§ **ABOUT THIS TASK**:
In this exercise, copy exactly the lines from the one that contains "Click the 'nano suricata.rules' command text" through the end of the entries below; pictures are not copied.

━━━━

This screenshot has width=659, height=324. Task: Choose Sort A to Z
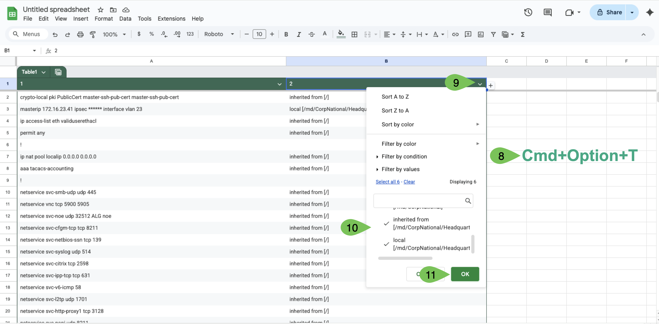coord(395,97)

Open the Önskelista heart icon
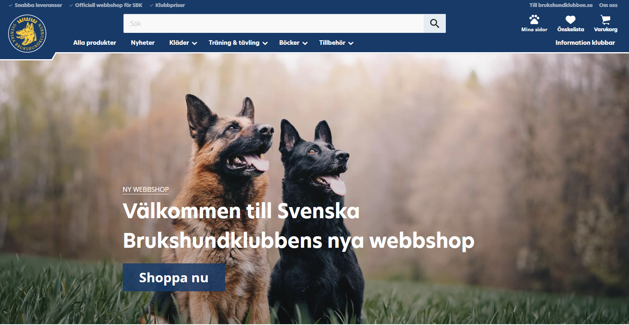571,19
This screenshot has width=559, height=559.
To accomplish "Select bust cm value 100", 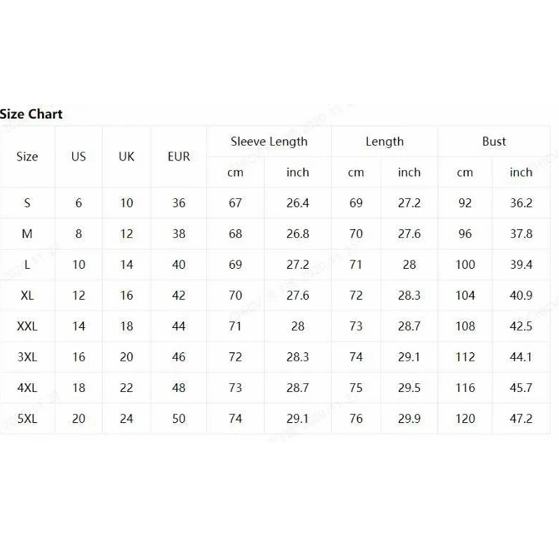I will click(x=465, y=265).
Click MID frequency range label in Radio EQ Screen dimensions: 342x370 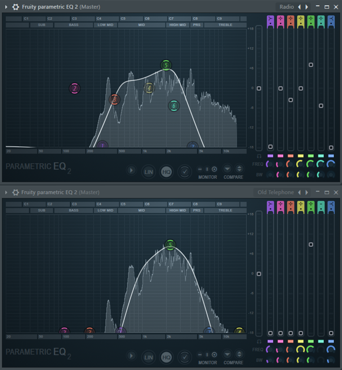pos(142,25)
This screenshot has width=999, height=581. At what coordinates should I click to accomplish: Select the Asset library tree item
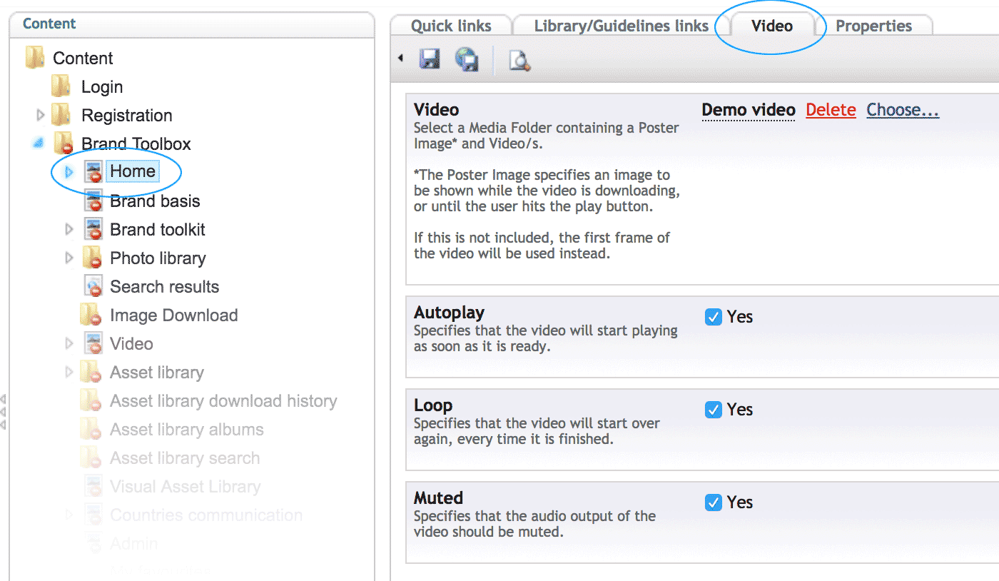[157, 373]
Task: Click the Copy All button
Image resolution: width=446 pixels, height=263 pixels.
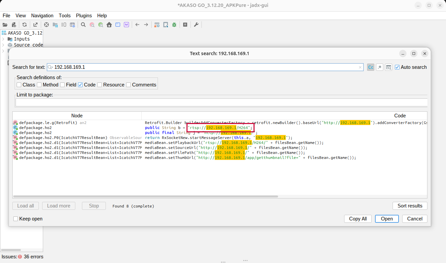Action: 358,219
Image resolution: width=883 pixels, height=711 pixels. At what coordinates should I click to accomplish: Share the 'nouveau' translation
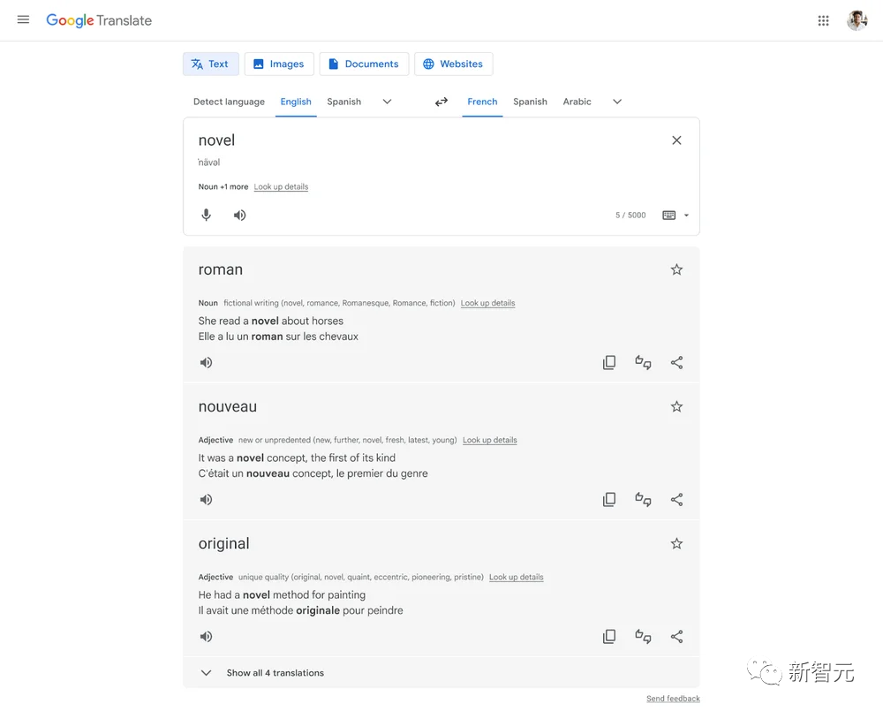pos(676,499)
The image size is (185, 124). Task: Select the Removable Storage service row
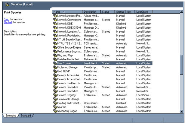tap(102, 99)
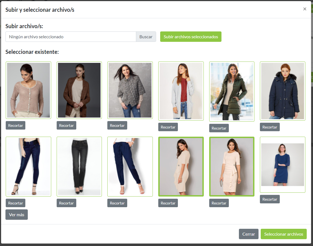This screenshot has width=313, height=246.
Task: Click the Cerrar button
Action: coord(248,234)
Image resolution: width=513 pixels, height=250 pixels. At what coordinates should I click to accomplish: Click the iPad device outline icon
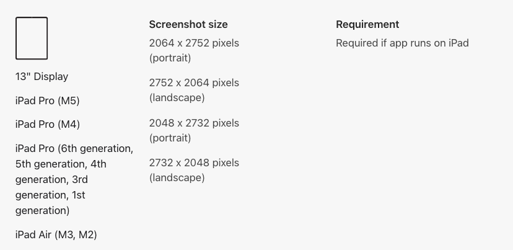(32, 38)
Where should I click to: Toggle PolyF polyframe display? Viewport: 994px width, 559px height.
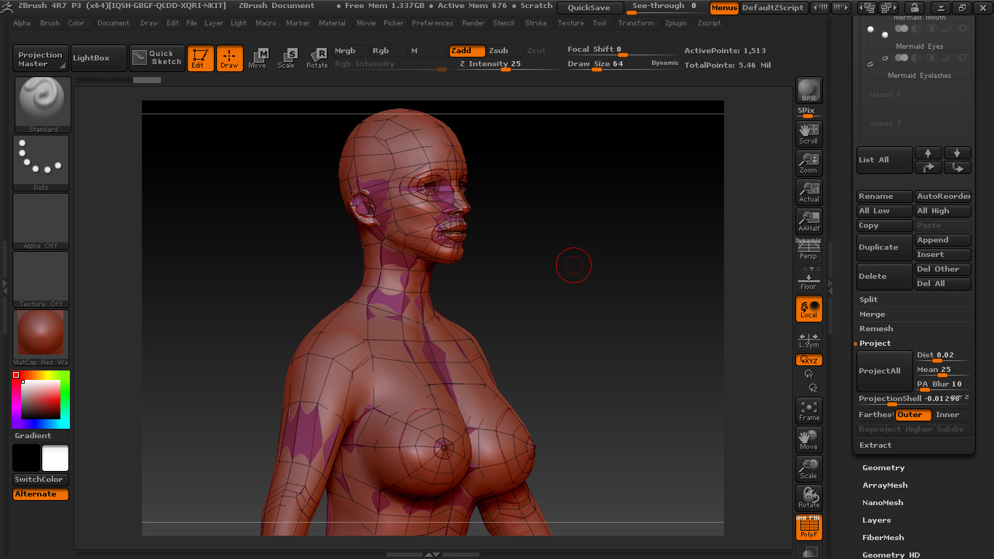808,527
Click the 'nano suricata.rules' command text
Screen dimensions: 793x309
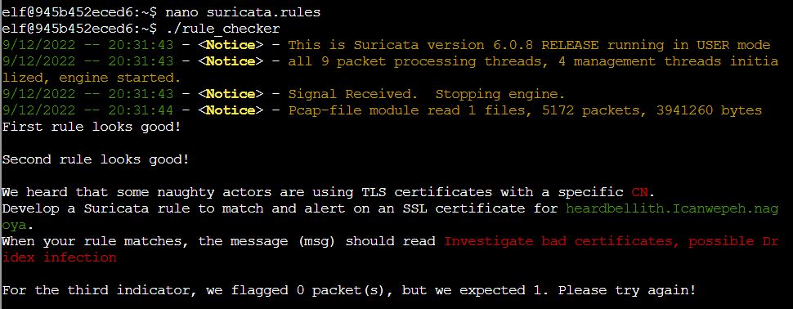tap(243, 12)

━━━━

§ **ANSWER SPACE**:
Click the 'nano suricata.rules' command text
Screen dimensions: 793x309
tap(243, 12)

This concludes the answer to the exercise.